On another note, I wouldn't trust a pre-rig when big money is on the line.


----------



## Captain Woody Woods (Oct 2, 2007)

> *Freespool (3/8/2008)*On another note, I wouldn't trust a pre-rig when big money is on the line.




We have had great succcess with the pre-rigs. I still check all of them though to make sure leaders actually made it thru hook eyes, etc. The only ones we get from Baitmasters though are the mullets and spanish.


----------



## fishyfingers (Oct 3, 2007)

Unless you are freezing your baits and leaders to around say -150 deg below 0 C, you won't have any problems. There is no water in the nylon line, which does not freeze, so no expansion and contraction to weaken the line.
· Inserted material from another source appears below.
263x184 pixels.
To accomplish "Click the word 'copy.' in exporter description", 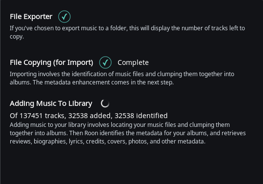I will click(x=17, y=37).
I cannot comment on what would happen if you used liquid Nitrogen but I assume you don't have that at the dock.


----------



## rauber (Oct 10, 2007)

when fishing in norway or denmark on the winter the line often gets covered in a solid 2 inch ice block. it doesnt effect it at all. never had any problems withe my leaders or main line. acually i didnt even had problems with braided line.


----------



## Bill Me (Oct 5, 2007)

I'd be more concerned about heat. Seems storing mono in the garage or on the boat results in it becoming brittle.


----------



## Mike aka FishWerks (Oct 22, 2007)

Ok, this is a bit out there but here is some data on the use of fibers in concrete, to include Monofilament, it suggests that there was no degradation of the fiber after repeated freeze/thaw cycles. Some additional links are included in ref. data. 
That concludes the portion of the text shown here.